Published in final edited form as: Nat Cell Biol. 2022 Apr 12;24(4):434–447. doi: 10.1038/s41556-022-00888-x

Extended Data Fig. 4 — A) Representative Max IPs images of hESC H9 co-treated with CHIR + DMSO (left) or CHIR + 10 μM Q-VD-OPH (right) stained for ZO-1 (green), cleaved caspase 3 (yellow) and nuclei (blue). Scale bar = 50 μm. Magnified area (yellow dotted square) is shown as a merge. Scale bar = 10 μm.

B-C) Immunoblot analysis of hESC H9 co-treated with CHIR + DMSO or 10 μM Q-VD-OPH. Molecular weights (M.W.) are indicated in kDa (B). Normalized expression of Snail and Slug was quantified by densitometry across 3 independent biological replicates (color-coded). Mean +/− S.E.M. (C).
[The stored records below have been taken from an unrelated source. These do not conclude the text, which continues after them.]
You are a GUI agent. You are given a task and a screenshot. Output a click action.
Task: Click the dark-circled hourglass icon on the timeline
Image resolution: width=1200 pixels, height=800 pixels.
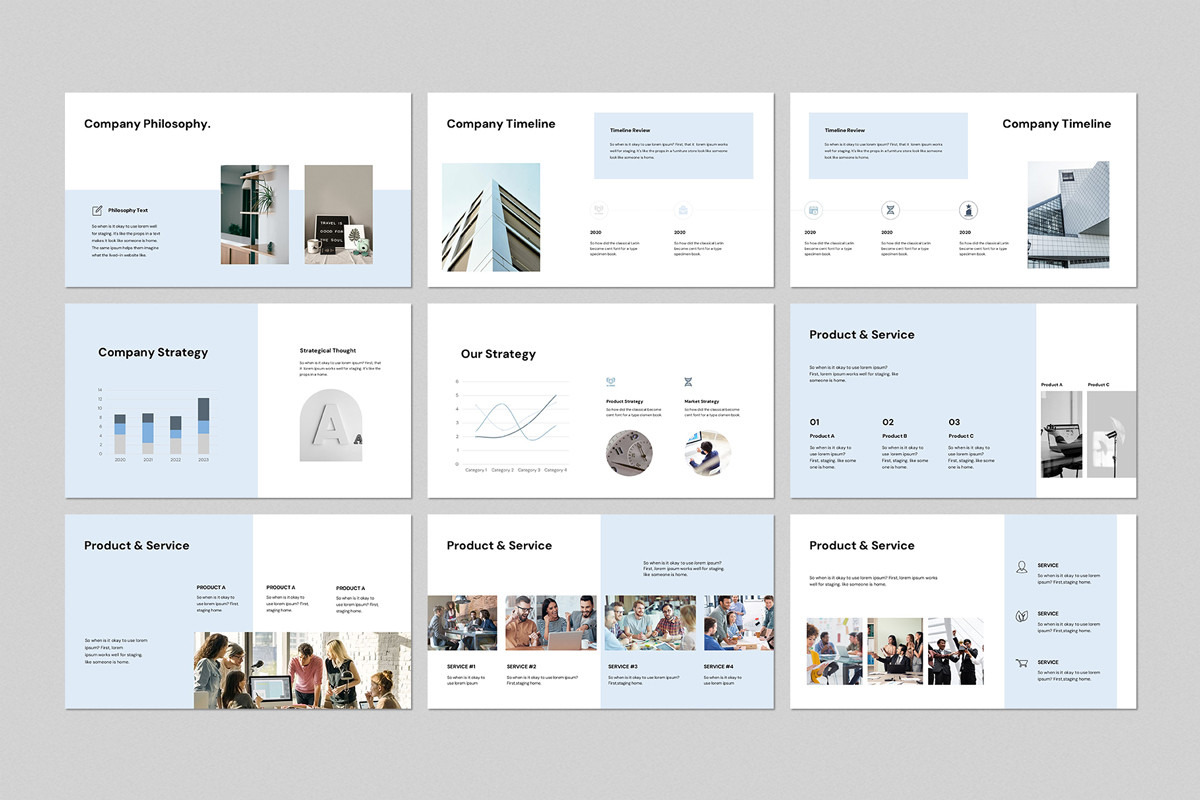tap(890, 210)
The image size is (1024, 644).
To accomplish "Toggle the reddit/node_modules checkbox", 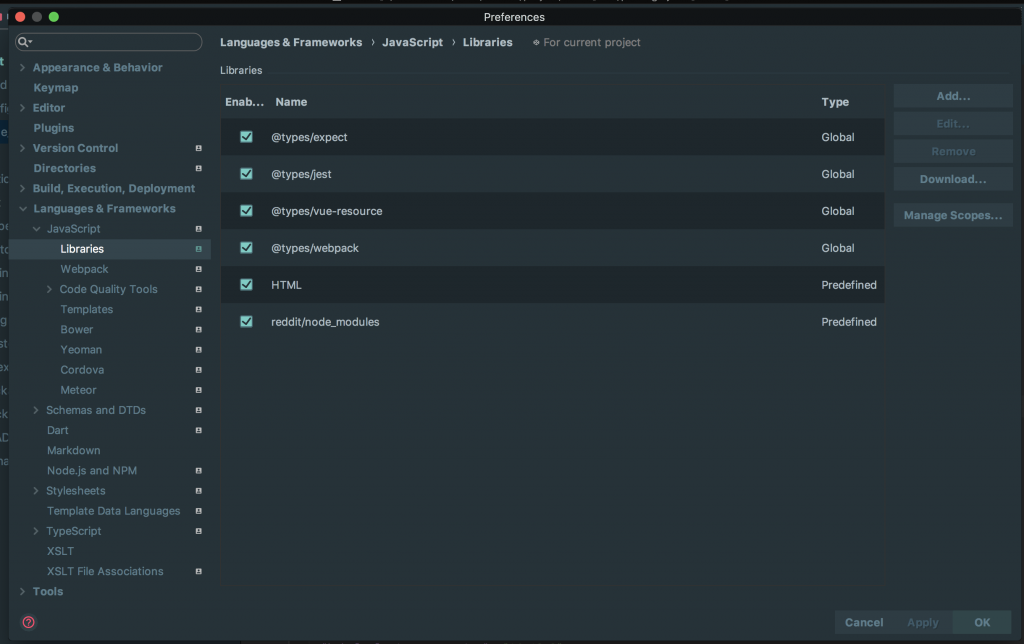I will click(x=246, y=322).
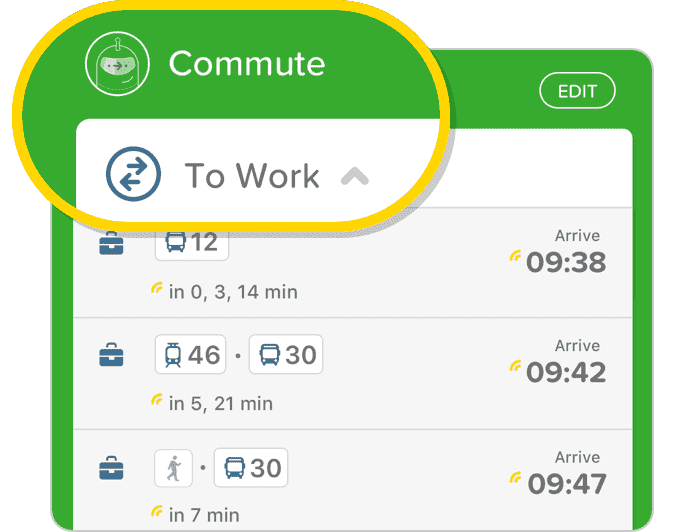The height and width of the screenshot is (532, 700).
Task: Open the route arriving at 09:47
Action: click(353, 481)
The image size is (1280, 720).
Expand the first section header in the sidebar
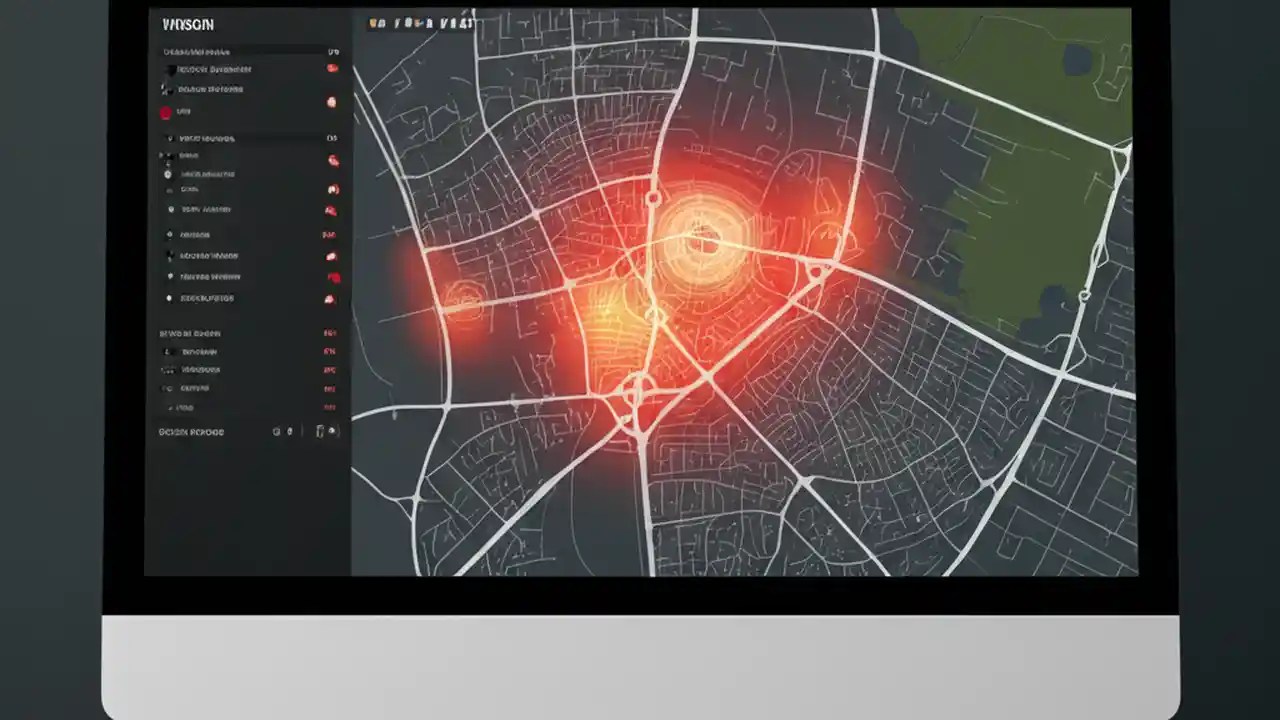(x=200, y=51)
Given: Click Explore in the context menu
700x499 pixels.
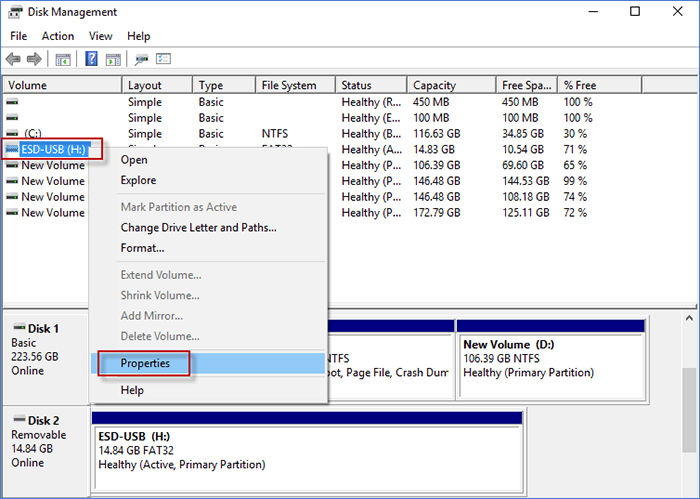Looking at the screenshot, I should (x=138, y=181).
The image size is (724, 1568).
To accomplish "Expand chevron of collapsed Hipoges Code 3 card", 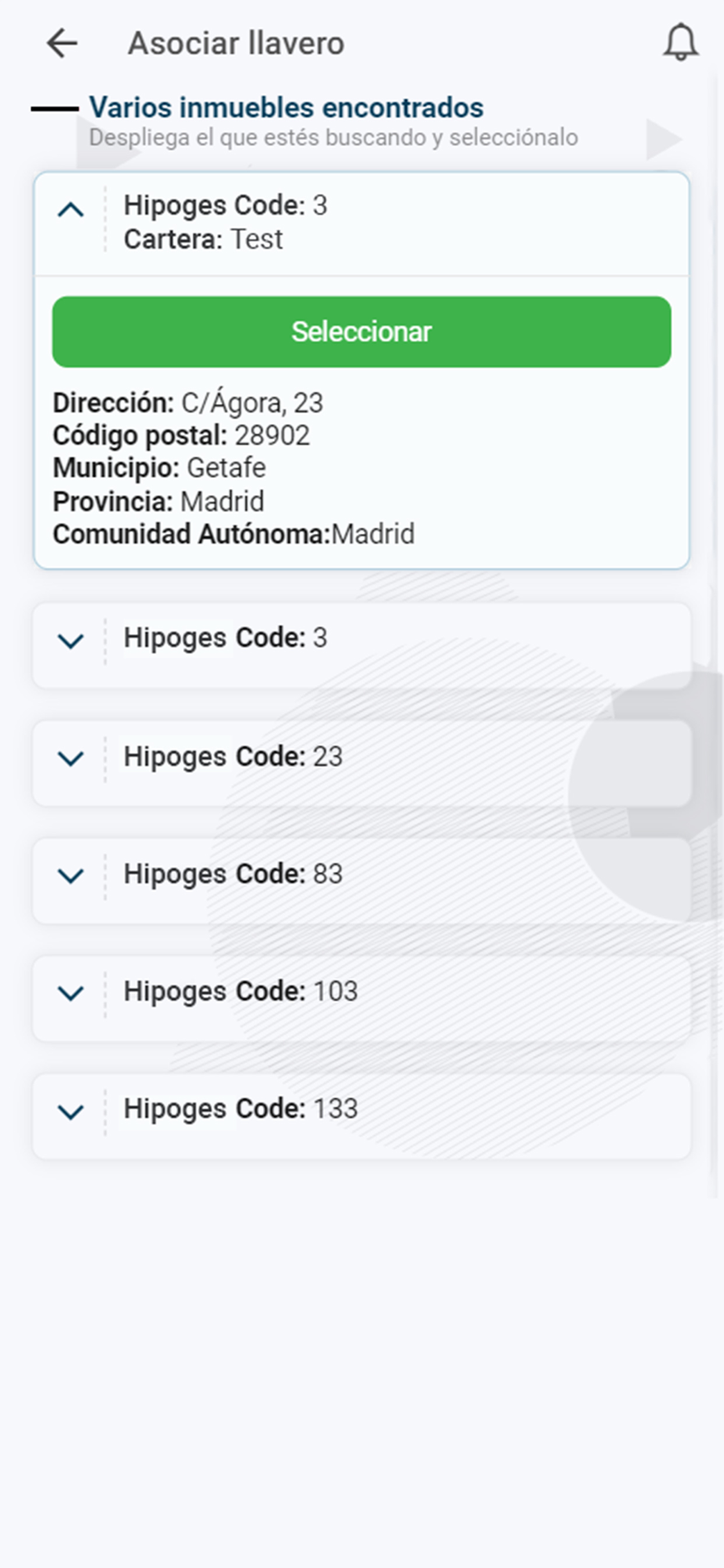I will (x=71, y=641).
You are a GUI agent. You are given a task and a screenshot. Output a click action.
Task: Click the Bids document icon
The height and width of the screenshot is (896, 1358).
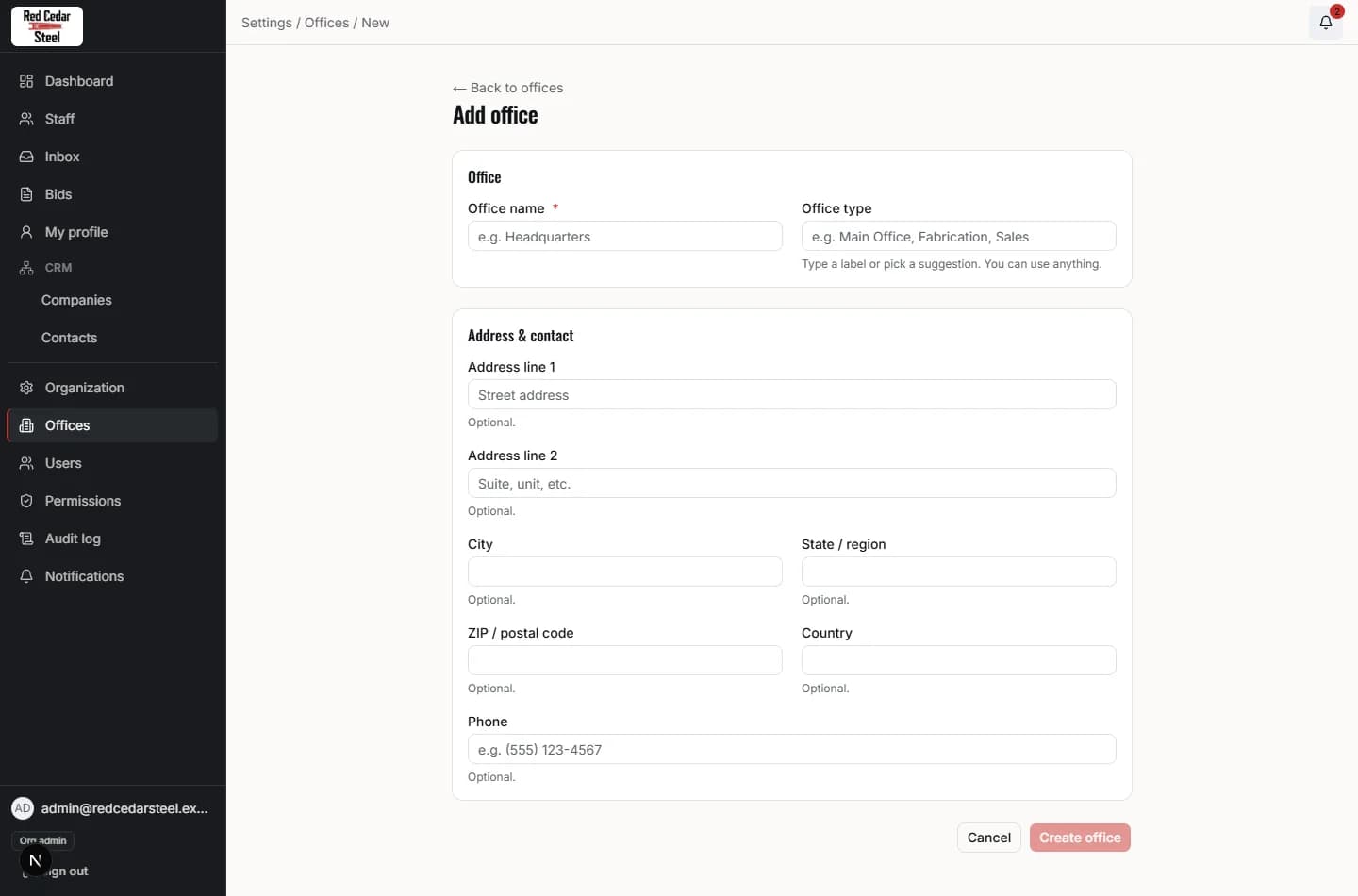coord(26,194)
D) Immunoblot of CASP3 and CASP9 KO cell lines (non clonal). Knockout validation was performed by probing for Caspase 3 and Caspase 9 expression, as well as Nanog as a stem cell marker. Molecular weights (M.W.) are indicated in kDa.

E) Immunoblot of control Non Targeted (NT2) and CASP3 and CASP9 KO cell lines, analyzed for Snail and Slug expression upon CHIR induction. Molecular weights (M.W.) are indicated in kDa.

F) Representative Max IPs images of Non targeted (NT2) and CASP3 KO hiPSCs, induced 72hrs with CHIR and stained for ZO-1 (green), Slug (magenta) and nuclei (blue). Scale bar = 50 μm. Magnified area (yellow dotted square) is shown as a merge. Scale bar = 10 μm.

G-H) Violin plots representing numbers of nuclei over time for WT hiPSCs co-treated with CHIR +/− Q-VD-OPH (G) or BAX/BAK DKO hiPSCs treated with CHIR. (Median: plain red line – Quartiles: black dotted lines). Three independent biological repeats are color-coded (Number of fields of view: DMSO 0hrs N=14, DMSO 24hrs N=39, DMSO 48hrs N=19, DMSO 72hrs N=18, Q-VD 0hrs N=14, Q-VD 24hrs N=39, Q-VD 48hrs N=21, Q-VD 72hrs N=15) (Number of fields of view Ctr 0hrs N=14, Ctr 24hrs N=34, Ctr 48hrs N=20, Ctr 72hrs N=14, DKO 0hrs N=14, DKO 24hrs N=33, DKO 48hrs N=20, DKO 72hrs N=14).

I) SIM images of isogenic control and BAX/BAK DKO hiPSC-derived cardiomyocytes, plated at low density and stained for alpha-actinin. Scale bar = 5 μm. Magnified area (yellow dotted square) is shown. Scale bar = 1 μm.

J) Immunoblot analysis of hiPSC treated with CHIR and IWP-2 co-treated or not with 10 μM Q-VD-OPH and probed for cleaved Caspase-3 and cardiac marker HAND1. Cell lysates were collected as indicated on the timeline (red arrows).

Source numerical data and unprocessed blots are available in source data.